È la seconda volta che usa la corsa come esempio.
«Amo correre».

 

Lo fa abitualmente?
«Una volta alla settimana, sto invecchiando e non riesco a fare di più però corro per quindici chilometri, non mi sembra poco».

 

Dicker, ma lei ha trentotto anni.
«Gli acciacchi ci sono già».

 

Ai giovani scrittori che la leggono pensa mai? Lei ha influenzato una generazione.
«Solo quando faccio gli incontri nelle librerie. In quelle occasioni, sono in tanti a pormi domande sulla scrittura. È bellissimo».

 

E quando scrive?
«Alzo un muro fatto solo dei dubbi personali, che hanno a che fare con la storia, è necessario a non farmi influenzare dal mondo: quando scrivo ho la necessità di star da solo con i personaggi».

 

Non si sente schiacciato dall’idea di milioni di persone che la leggeranno?
«No, mai. Procedo per piccoli passi. Quando pubblico un romanzo e quindi poi vado in giro a parlarne, in realtà, quel libro l’ho già chiuso da mesi, questo fa sì che in testa abbia un nuovo progetto, un’idea diversa».

 

Scrittori che ispirano altri: uno che ha ispirato lei?
«Tanti. I più importanti sono quelli che i miei genitori mi leggevano da piccolo».

 

A proposito di loro.
Mia madre era libraia, mio padre insegnante. C’era molta curiosità attorno ai libri che riempivano gli scaffali, curiosità che mi hanno trasmesso.

 

L’hanno mai forzata a leggere?
«No e di questo gli sono grato: mi hanno fatto comprendere che leggere è un piacere, non un obbligo.
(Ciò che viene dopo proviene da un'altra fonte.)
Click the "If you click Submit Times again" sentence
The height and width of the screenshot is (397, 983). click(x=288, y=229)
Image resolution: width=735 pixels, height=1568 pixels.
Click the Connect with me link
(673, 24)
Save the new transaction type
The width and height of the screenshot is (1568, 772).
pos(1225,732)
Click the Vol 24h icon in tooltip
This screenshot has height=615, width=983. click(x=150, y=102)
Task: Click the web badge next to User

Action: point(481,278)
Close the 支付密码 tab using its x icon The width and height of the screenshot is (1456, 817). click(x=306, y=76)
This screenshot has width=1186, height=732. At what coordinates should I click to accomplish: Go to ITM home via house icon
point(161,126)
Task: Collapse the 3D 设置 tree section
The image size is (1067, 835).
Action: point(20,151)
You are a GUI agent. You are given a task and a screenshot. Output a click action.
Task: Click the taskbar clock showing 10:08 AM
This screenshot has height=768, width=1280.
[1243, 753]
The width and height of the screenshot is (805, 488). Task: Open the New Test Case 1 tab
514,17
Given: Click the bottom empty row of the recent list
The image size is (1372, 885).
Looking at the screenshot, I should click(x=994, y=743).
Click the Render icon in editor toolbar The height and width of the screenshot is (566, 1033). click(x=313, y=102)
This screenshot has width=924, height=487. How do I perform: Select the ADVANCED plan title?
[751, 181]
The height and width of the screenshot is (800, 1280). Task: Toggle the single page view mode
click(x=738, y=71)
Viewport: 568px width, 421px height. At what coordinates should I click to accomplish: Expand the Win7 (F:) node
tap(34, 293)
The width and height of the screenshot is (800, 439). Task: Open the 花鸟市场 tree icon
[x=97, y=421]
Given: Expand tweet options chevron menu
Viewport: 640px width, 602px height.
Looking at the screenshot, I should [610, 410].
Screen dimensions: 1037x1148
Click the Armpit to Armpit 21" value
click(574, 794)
Se un libro non mi piaceva e volevo mollarlo, mi incoraggiavano».

 

Tornando a “Un animale selvaggio”: i protagonisti hanno molti segreti.
«Chi non ne ha? Temiamo l’impatto della verità sugli altri quindi ci chiudiamo. Ma le parti di noi che precludiamo a chi abbiamo attorno, alla fine, s’interpongono tra noi e chi amiamo».

 

Siamo e saremo sempre chi siamo stati?
«Pezzi di noi, del nostro passato, sono destinati a restare in noi per sempre».